Reduction of order

Question

I have the equation $$x^2 y'' + (2x^2 - 3x) y' + 3y = 0$$ and the solution $$y_1 = x^3 e^{-2x}$$ Using reduction of order: $$y_2 = v y_1$$ I reduced the equation to $$v'' x^5 + v' x^4 = 0$$ so $v(x) = \ln x + C$. However, I thoroughly checked $$y_2 = x^3 e^{-2x} \ln x$$ and it does not work in the original equation.
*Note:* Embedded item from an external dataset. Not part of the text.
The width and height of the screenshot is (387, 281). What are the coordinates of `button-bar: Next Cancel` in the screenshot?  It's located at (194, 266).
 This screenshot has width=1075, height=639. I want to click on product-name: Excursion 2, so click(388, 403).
Any suggestions?

Answer 1

If $y_(x)$ is a solution of $y''+P(x)y'+Q(x)y=0$ then it otther solution is given by $$y_2(x)=y_1(x)\int \frac{e^{-\int P(x) dx}}{y_1^2(x)} dx$$ $$y_2(x)=y_1(x) \int \frac{e^{\int (-2+3/x) dx}}{x^6e^{-4x}}$$ $$y_2(x)=y_1(x) \int \frac{e^{-2x} x^3}{x^6e^{-4x}}dx$$ $$y_2(x)=y_1(x)\int \frac{e^{2x}}{x^3} dx=y_1(x) e^{2x}\left[\frac{-1}{2x^2}-\frac{1}{x}\right]+2y_1(x) \text{Ei}(2x).$$

EDIT: Yes instead of $\text{Ei}$ it should be leftas $\int \frac{e^{2x}}{x}dx$

Answer 2

$$x^2 y'' + (2x^2 - 3x) y' + 3y = 0$$ $$ y''+2y'-3 \dfrac {( x y' - y)}{x^2} = 0$$ $$y'+2y-3\dfrac y x=C_1$$ $$ {y'}-y(\dfrac 3 x-2)=C_1$$ $$\left( ye^{-\int(\dfrac 3 x-2)}\right)'=C_1e^{-\int(\dfrac 3 x-2)}$$ $$ \left( y\dfrac {e^{2x}}{x^3}\right)'=C_1\dfrac {e^{2x}}{x^3}$$ $$ y\dfrac {e^{2x}}{x^3}=C_1 \int \dfrac {e^{2x}}{x^3} dx+C_2$$ $$ y(x)= {e^{-2x}}{x^3} \left(C_1 \int \dfrac {e^{2x}}{x^3} dx+C_2 \right)$$ The intergal can't be calculated with elementary functions.